According to the court transcript the High Court did not at any stage
consider a request from the applicant to hear the police officer in
question as a witness, and in his appeal to the Supreme Court the
applicant did not complain thereof either, but only maintained that the
use of the report as evidence constituted a procedural error. In these
circumstances the Commission finds no basis for the conclusion that the
applicant has been denied, in the domestic courts, the right secured
to him under Article 6 para. 3 (d) (Art. 6-3-d) of the Convention.
However, the question arises whether the use of the report of 17
March 1986 as documentary evidence - a question which was indeed
considered by the High Court and the Supreme Court - complied with the
requirements of a fair trial as guaranteed by Article 6 para. 1
(Art. 6-1) of the Convention. In this respect the Commission recalls
that the admissibility of evidence is primarily a matter for regulation
by national law. As a rule it is for the national courts to assess the
evidence before them. The Commission's task is to ascertain whether the
proceedings considered as a whole, including the way in which evidence
was taken, were fair (cf. for example Eur. Court H.R., Kostovski
judgment of 20 November 1989, Series A no. 166).

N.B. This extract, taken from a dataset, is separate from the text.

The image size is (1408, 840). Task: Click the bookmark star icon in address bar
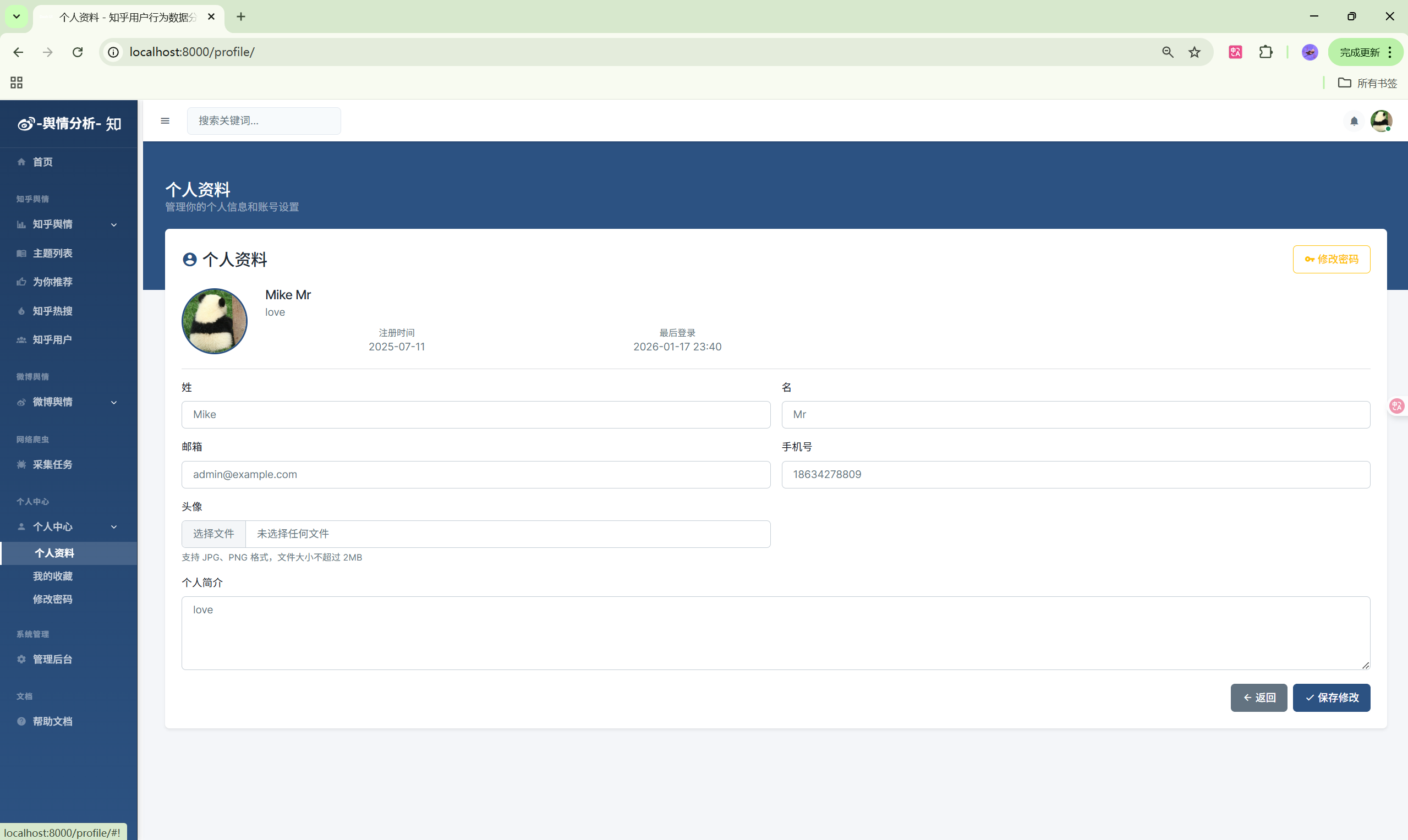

In the present case the Commission finds that the report of 17
March 1986 was far from being the only evidence in the case. In the
course of the main proceedings in the High Court the testimony of seven
witnesses was heard as well as the applicant and the co-accused. An
expert was heard and other documentary evidence was produced concerning
the cocaine, the crate in which it was found and the circumstances
surrounding the applicant's arrest. It is undisputed that nothing could
give rise to any misgivings as regards the fairness of the applicant's
trial or his right to a proper defence in this respect. Moreover, the
Commission recalls that the question concerning whether or not to allow
the police report of 17 March 1986 was thoroughly examined by the Court
and both sides had the opportunity to express their views to the Court
before a decision was taken. In these circumstances the Commission
finds that it was clear to the Court how the report had been made, that
the applicant denied any knowledge of its contents, and that,
therefore, it could not be considered to be a reliable first-hand
source of information.
It is true that it is not possible to establish to what extent
the jury relied on the report in question when reaching the verdict of
guilty. This is, however, always so in jury trials, but it is not the
Commission's task to examine the question of guilt or innocence. Having
regard to the above considerations, and considering the proceedings as
a whole, the Commission is of the opinion that the taking of evidence
was done in a fair manner, and it does not find that the fact that the
High Court did not exclude the police report of 17 March 1986 as
evidence could lead to the conclusion that the applicant did not get
a fair trial within the meaning of Article 6 (Art. 6) of the
Convention.
It follows that the application is manifestly ill-founded within
the meaning of Article 27 para. 2 (Art. 27-2) of the Convention.
For these reasons, the Commission, by a majority,
DECLARES THE APPLICATION INADMISSIBLE.